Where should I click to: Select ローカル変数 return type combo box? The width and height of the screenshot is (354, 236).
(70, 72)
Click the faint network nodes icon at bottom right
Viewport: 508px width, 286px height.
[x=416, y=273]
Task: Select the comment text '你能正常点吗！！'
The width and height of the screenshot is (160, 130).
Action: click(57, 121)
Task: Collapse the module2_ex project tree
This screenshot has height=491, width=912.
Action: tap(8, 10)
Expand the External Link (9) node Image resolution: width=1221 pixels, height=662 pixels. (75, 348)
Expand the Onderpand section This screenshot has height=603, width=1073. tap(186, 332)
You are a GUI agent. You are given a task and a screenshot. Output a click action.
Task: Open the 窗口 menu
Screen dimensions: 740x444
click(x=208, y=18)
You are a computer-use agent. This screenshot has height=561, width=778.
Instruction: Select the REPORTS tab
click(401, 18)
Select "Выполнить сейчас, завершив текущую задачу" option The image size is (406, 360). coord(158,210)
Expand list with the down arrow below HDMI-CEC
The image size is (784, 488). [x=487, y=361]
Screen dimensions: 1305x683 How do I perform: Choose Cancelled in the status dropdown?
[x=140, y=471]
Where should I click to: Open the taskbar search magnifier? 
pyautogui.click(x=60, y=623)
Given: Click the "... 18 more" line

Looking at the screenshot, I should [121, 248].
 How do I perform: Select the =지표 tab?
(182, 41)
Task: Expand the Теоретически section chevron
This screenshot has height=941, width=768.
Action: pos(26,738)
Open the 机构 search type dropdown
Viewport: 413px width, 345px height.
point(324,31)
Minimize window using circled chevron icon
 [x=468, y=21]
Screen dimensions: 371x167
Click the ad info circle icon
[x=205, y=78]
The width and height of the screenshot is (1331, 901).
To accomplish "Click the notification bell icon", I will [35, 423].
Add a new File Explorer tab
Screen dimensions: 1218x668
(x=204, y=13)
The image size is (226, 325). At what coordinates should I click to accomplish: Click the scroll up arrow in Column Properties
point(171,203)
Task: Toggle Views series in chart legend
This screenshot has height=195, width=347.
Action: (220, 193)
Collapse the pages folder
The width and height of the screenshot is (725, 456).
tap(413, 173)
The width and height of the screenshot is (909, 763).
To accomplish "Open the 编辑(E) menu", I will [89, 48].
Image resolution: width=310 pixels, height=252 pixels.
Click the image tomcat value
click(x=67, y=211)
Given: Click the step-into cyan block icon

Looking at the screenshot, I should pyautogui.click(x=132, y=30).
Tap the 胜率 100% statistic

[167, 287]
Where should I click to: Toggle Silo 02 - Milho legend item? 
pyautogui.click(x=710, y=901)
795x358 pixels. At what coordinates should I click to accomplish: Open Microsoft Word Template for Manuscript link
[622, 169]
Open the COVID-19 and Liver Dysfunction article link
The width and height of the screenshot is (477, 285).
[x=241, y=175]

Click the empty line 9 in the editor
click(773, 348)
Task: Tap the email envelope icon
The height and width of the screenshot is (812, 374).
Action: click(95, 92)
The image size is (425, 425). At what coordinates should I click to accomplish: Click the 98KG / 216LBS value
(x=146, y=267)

#### ABOUT THIS TASK:
Transcribe the material in full, exactly as it is given.

#### RESULT FOR THIS TASK:
Where should I click to: Select ローカル変数 return type combo box? The width and height of the screenshot is (354, 236).
(70, 72)
Click the faint network nodes icon at bottom right
Viewport: 508px width, 286px height.
[x=416, y=273]
Task: Select the comment text '你能正常点吗！！'
The width and height of the screenshot is (160, 130).
Action: click(57, 121)
Task: Collapse the module2_ex project tree
This screenshot has height=491, width=912.
Action: tap(8, 10)
Expand the External Link (9) node Image resolution: width=1221 pixels, height=662 pixels. (75, 348)
Expand the Onderpand section This screenshot has height=603, width=1073. tap(186, 332)
You are a GUI agent. You are given a task and a screenshot. Output a click action.
Task: Open the 窗口 menu
Screen dimensions: 740x444
click(x=208, y=18)
You are a computer-use agent. This screenshot has height=561, width=778.
Instruction: Select the REPORTS tab
click(401, 18)
Select "Выполнить сейчас, завершив текущую задачу" option The image size is (406, 360). coord(158,210)
Expand list with the down arrow below HDMI-CEC
The image size is (784, 488). [x=487, y=361]
Screen dimensions: 1305x683 How do I perform: Choose Cancelled in the status dropdown?
[x=140, y=471]
Where should I click to: Open the taskbar search magnifier? 
pyautogui.click(x=60, y=623)
Given: Click the "... 18 more" line

Looking at the screenshot, I should [121, 248].
 How do I perform: Select the =지표 tab?
(182, 41)
Task: Expand the Теоретически section chevron
This screenshot has height=941, width=768.
Action: pos(26,738)
Open the 机构 search type dropdown
Viewport: 413px width, 345px height.
point(324,31)
Minimize window using circled chevron icon
 [x=468, y=21]
Screen dimensions: 371x167
Click the ad info circle icon
[x=205, y=78]
The width and height of the screenshot is (1331, 901).
To accomplish "Click the notification bell icon", I will [35, 423].
Add a new File Explorer tab
Screen dimensions: 1218x668
(x=204, y=13)
The image size is (226, 325). At what coordinates should I click to accomplish: Click the scroll up arrow in Column Properties
point(171,203)
Task: Toggle Views series in chart legend
This screenshot has height=195, width=347.
Action: (220, 193)
Collapse the pages folder
The width and height of the screenshot is (725, 456).
tap(413, 173)
The width and height of the screenshot is (909, 763).
To accomplish "Open the 编辑(E) menu", I will [89, 48].
Image resolution: width=310 pixels, height=252 pixels.
Click the image tomcat value
click(x=67, y=211)
Given: Click the step-into cyan block icon

Looking at the screenshot, I should pyautogui.click(x=132, y=30).
Tap the 胜率 100% statistic

[167, 287]
Where should I click to: Toggle Silo 02 - Milho legend item? 
pyautogui.click(x=710, y=901)
795x358 pixels. At what coordinates should I click to accomplish: Open Microsoft Word Template for Manuscript link
[622, 169]
Open the COVID-19 and Liver Dysfunction article link
The width and height of the screenshot is (477, 285).
[x=241, y=175]

Click the empty line 9 in the editor
click(773, 348)
Task: Tap the email envelope icon
The height and width of the screenshot is (812, 374).
Action: click(95, 92)
The image size is (425, 425). At what coordinates should I click to accomplish: Click the 98KG / 216LBS value
(x=146, y=267)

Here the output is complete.